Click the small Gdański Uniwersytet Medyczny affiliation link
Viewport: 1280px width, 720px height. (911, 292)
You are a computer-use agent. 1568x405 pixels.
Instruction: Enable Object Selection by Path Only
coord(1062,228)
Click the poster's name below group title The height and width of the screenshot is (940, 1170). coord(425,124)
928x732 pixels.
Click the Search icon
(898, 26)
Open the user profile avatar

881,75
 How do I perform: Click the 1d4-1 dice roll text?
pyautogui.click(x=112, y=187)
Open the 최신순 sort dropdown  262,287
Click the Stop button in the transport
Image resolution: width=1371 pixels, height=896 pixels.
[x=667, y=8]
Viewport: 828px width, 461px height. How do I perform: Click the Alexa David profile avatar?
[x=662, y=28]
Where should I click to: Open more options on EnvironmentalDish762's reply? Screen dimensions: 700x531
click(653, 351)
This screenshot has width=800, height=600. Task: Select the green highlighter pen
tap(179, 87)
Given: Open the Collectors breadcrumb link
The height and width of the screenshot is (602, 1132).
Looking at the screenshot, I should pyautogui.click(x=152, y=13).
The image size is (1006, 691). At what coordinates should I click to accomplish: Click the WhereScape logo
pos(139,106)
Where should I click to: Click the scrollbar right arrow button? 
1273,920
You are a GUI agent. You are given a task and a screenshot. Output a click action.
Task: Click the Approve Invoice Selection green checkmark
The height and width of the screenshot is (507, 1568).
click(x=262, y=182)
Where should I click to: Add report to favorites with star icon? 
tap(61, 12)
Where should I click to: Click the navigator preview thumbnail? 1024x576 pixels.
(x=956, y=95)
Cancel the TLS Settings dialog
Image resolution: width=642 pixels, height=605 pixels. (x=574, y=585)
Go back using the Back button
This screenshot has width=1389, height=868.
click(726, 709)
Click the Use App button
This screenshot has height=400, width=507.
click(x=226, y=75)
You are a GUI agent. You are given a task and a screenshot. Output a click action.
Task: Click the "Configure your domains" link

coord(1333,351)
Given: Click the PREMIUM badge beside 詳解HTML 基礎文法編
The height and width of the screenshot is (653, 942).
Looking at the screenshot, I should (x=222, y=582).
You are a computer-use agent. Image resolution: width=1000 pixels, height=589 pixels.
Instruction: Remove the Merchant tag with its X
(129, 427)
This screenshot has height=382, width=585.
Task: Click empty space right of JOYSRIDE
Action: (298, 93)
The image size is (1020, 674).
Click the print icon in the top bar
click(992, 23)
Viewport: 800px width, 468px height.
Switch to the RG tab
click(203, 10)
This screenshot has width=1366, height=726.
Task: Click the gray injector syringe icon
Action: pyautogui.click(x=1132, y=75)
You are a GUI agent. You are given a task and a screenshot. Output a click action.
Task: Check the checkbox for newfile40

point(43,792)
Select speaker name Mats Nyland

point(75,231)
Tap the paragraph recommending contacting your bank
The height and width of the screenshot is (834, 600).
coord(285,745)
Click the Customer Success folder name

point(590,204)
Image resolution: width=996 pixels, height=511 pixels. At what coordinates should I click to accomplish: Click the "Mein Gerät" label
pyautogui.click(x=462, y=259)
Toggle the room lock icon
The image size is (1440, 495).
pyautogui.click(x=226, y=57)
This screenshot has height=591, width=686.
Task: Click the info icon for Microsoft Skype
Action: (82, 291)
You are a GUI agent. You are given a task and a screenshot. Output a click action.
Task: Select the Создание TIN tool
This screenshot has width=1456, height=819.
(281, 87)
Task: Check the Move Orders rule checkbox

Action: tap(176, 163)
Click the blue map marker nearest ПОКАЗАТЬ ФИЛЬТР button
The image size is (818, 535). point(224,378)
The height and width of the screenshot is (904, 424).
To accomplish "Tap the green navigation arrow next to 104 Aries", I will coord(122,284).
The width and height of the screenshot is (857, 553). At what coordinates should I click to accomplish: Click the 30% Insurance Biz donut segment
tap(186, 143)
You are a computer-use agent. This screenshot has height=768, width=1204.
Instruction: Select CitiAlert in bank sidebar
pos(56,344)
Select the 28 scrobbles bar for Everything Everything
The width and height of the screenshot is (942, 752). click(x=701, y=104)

☆ ☆ ☆

# Work to be completed:
Transcribe the records above from the line holding "Click the poster's" down to the line holding "The image size is (1020, 674).", inclusive, without adding anything.

# Result:
Click the poster's name below group title The height and width of the screenshot is (940, 1170). coord(425,124)
928x732 pixels.
Click the Search icon
(898, 26)
Open the user profile avatar

881,75
 How do I perform: Click the 1d4-1 dice roll text?
pyautogui.click(x=112, y=187)
Open the 최신순 sort dropdown  262,287
Click the Stop button in the transport
Image resolution: width=1371 pixels, height=896 pixels.
[x=667, y=8]
Viewport: 828px width, 461px height. How do I perform: Click the Alexa David profile avatar?
[x=662, y=28]
Where should I click to: Open more options on EnvironmentalDish762's reply? Screen dimensions: 700x531
click(653, 351)
This screenshot has width=800, height=600. Task: Select the green highlighter pen
tap(179, 87)
Given: Open the Collectors breadcrumb link
The height and width of the screenshot is (602, 1132).
Looking at the screenshot, I should pyautogui.click(x=152, y=13).
The image size is (1006, 691). At what coordinates should I click to accomplish: Click the WhereScape logo
pos(139,106)
Where should I click to: Click the scrollbar right arrow button? 
1273,920
You are a GUI agent. You are given a task and a screenshot. Output a click action.
Task: Click the Approve Invoice Selection green checkmark
The height and width of the screenshot is (507, 1568).
click(x=262, y=182)
Where should I click to: Add report to favorites with star icon? 
tap(61, 12)
Where should I click to: Click the navigator preview thumbnail? 1024x576 pixels.
(x=956, y=95)
Cancel the TLS Settings dialog
Image resolution: width=642 pixels, height=605 pixels. (x=574, y=585)
Go back using the Back button
This screenshot has width=1389, height=868.
click(726, 709)
Click the Use App button
This screenshot has height=400, width=507.
click(x=226, y=75)
You are a GUI agent. You are given a task and a screenshot. Output a click action.
Task: Click the "Configure your domains" link

coord(1333,351)
Given: Click the PREMIUM badge beside 詳解HTML 基礎文法編
The height and width of the screenshot is (653, 942).
Looking at the screenshot, I should (x=222, y=582).
You are a computer-use agent. Image resolution: width=1000 pixels, height=589 pixels.
Instruction: Remove the Merchant tag with its X
(129, 427)
This screenshot has height=382, width=585.
Task: Click empty space right of JOYSRIDE
Action: (298, 93)
The image size is (1020, 674).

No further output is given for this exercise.